Contrast Media Not Linked to Kidney Injury, Even in Sepsis Patients
May 29th, 2018
When emergency physicians order CT scans or other imaging that requires IV contrast media, they often balance that decision against a fear that the patient will suffer acute kidney injury.
A study presented at the recent Society for Academic Emergency Medicine Annual Meeting noted that multiple well-controlled, retrospective studies have debunked the link between IV contrast media (CM) and acute kidney injury (AKI). Yet a study team led by Johns Hopkins University School of Medicine researchers noted that adequately controlled analyses of AKI following CM administration have been lacking for subpopulations of patients, including those with sepsis.
That is significant, study authors wrote, because sepsis puts patients at much higher likelihood for AKI. They also referenced some past research suggesting that septic patients who receive CM are at even greater risk.
To test the hypothesis that IV CM administration is independently associated with increased risk for AKI in patients with sepsis, the research team conducted a single-center, retrospective cohort study.

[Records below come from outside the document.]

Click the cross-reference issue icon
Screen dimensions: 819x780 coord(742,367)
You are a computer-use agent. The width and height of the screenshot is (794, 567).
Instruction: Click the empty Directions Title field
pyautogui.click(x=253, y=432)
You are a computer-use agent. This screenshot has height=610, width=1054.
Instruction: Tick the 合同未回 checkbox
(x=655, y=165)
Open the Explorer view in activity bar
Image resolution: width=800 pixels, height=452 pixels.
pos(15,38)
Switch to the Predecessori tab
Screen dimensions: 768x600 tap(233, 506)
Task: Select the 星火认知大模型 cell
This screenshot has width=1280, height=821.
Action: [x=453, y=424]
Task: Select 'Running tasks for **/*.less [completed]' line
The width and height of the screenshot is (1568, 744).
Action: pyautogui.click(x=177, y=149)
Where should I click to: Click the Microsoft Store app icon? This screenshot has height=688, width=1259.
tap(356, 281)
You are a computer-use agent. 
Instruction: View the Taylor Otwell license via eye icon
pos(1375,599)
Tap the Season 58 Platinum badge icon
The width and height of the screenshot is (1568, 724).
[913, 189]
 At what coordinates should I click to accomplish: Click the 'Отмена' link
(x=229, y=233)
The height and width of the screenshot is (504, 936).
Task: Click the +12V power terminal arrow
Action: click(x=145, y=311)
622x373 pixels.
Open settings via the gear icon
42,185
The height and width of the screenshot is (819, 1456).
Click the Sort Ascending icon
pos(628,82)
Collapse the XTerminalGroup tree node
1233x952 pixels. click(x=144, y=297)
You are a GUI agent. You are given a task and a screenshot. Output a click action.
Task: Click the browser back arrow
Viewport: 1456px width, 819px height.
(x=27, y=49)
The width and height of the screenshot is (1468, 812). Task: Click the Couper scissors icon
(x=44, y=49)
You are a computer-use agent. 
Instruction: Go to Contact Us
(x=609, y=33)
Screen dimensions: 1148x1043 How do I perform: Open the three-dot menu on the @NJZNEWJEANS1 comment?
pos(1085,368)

As part of that effort, researchers analyzed all patient visits from a large urban academic ED between 2009 and 2014. The focus was on patients who met criteria for sepsis, severe sepsis, or septic shock based on documentation of these diagnoses or of infection and the presence of two or more systemic inflammatory response criteria. The independent variable under investigation was IV CM, with the primary outcome incidence of AKI at 48-72 hours.
Those patients who underwent contrast-enhanced CT (CECT) were compared with control groups who underwent unenhanced CT or no CT. Overall, 4,140 ED visits were included: 1,464 CECT, 976 unenhanced CT, and 1,731 non-CT. Researchers noted that rates of AKI were 7.2% for the contrast-enhanced group vs. 9.4% for the unenhanced CT group and 9.7% for the non-CT group.
No independent risk for AKI associated with IV CM administration (OR = 0.94; 95% CI, 0.72-1.22) was established, researchers reported.
“Unadjusted comparison of populations was suggestive of decreased risk for AKI associated with CM (OR = 0.73; 95% CI, 0.58-0.93), but this effect was abrogated after propensity score matching (OR = 0.99; 95% CI, 0.97-1.02),” study authors explained. “There were no other differences in AKI risk between groups or subgroups stratified by baseline renal function.”
The study expands on a previous Johns Hopkins emergency medicine study, which did not find an association between IV CM use and acute kidney injury during a controlled design study of a broader ED population.